* [What the exercise asks]: Which lines of the data contain the string "will"? Copy every one.

* [Data for this task]:

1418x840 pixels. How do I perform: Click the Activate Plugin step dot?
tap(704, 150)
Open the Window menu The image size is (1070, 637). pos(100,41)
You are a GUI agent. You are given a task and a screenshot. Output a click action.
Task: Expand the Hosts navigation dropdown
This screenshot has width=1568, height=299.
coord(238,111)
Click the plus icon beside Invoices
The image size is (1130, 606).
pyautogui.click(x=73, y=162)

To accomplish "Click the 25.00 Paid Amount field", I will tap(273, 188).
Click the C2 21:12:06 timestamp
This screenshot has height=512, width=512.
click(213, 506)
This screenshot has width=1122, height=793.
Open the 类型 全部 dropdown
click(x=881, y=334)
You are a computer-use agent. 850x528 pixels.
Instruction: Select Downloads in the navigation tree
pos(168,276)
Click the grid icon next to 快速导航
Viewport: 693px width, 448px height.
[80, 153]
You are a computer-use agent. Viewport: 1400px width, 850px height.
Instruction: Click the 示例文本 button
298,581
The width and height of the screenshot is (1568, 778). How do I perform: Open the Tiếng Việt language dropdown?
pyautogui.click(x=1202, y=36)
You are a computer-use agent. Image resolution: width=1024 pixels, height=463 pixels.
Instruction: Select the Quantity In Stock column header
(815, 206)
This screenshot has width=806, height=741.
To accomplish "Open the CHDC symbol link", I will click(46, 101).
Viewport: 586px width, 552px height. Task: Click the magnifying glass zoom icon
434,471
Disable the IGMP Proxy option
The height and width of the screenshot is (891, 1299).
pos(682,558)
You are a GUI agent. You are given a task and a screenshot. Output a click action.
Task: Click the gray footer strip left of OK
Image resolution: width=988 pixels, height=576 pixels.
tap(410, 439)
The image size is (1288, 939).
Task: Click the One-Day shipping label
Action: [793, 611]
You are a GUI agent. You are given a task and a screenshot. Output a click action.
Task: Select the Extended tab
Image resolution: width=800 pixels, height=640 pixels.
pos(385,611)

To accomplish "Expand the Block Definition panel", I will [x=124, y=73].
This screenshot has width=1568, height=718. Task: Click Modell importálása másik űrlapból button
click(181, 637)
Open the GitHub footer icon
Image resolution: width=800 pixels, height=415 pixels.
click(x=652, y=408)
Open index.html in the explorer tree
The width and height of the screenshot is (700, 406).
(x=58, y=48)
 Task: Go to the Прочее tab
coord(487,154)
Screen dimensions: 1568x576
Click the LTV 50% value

* [Output]:
To accomplish "Click the 25.00 Paid Amount field", I will tap(273, 188).
To accomplish "Open the CHDC symbol link", I will click(46, 101).
To accomplish "Expand the Block Definition panel", I will [x=124, y=73].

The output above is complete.